[PATCH] Prevent megablobs from gunking up git packs

[Date Prev][Date Next][Thread Prev][Thread Next][Date Index][Thread Index]

 



Using fast-import and repack with the max-pack-size patch,
3628 commits were imported from Perforce comprising
100.35GB (uncompressed) in 38829 blobs,  and saved in
7 packfiles of 12.5GB total (--window=0 and --depth=0 were
used due to runtime limits).  When using these packfiles,
several git commands showed very large process sizes,
and some slowdowns (compared to comparable operations
on the linux kernel repo) were also apparent.
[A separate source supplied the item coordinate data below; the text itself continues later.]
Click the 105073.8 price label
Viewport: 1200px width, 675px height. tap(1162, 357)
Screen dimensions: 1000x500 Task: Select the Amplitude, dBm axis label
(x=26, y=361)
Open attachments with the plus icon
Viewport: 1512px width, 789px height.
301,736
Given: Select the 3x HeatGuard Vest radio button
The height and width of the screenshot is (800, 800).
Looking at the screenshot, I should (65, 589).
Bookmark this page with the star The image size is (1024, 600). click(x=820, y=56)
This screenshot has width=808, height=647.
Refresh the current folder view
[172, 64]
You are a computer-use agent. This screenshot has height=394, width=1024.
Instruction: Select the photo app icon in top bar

git stores data in loose blobs or in packfiles.  The former
has essentially now become an exception mechanism,  to store
exceptionally *young* blobs.  Why not use this to store
exceptionally *large* blobs as well?  This allows us to
re-use all the "exception" machinery with only a small change.

Repacking the entire repository with a max-blob-size of 256KB
resulted in a single 13.1MB packfile,  as well as 2853 loose
objects totaling 15.4GB compressed and 100.08GB uncompressed,
11 files per objects/xx directory on average.  All was created
in half the runtime of the previous yet with standard
--window=10 and --depth=50 parameters.  The data in the
packfile was 270MB uncompressed in 35976 blobs.  Operations
such as "git-log --pretty=oneline" were about 30X faster
on a cold cache and 2 to 3X faster otherwise.  Process sizes
remained reasonable.

This patch implements the following:
1. git pack-objects takes a new --max-blob-size=N flag,
   with the effect that only blobs less than N KB are written
   to the packfiles(s).  If a blob was in a pack but violates
   this limit (perhaps the packs were created by fast-import
   or max-blob-size was reduced),  then a new loose object
   is written out if needed so the data is not lost.
2. git repack inspects repack.maxblobsize .  If set,  its
   value is passed to git pack-objects on the command line.
   The user should change repack.maxblobsize ,  NOT specify
   --max-blob-size=N .
3. No other caller of git pack-objects supplies this new flag,
   so other callers see no change.

This patch is on top of the earlier max-pack-size patch,
because I thought I needed some behavior it supplied,
but could be rebased on master if desired.

Signed-off-by: Dana L. How <danahow@xxxxxxxxx>
---
 builtin-pack-objects.c |   33 +++++++++++++++++++++++++++++++--
 cache.h                |    2 ++
 git-repack.sh          |    4 ++++
 sha1_file.c            |   17 +++++++++++++++--
 4 files changed, 52 insertions(+), 4 deletions(-)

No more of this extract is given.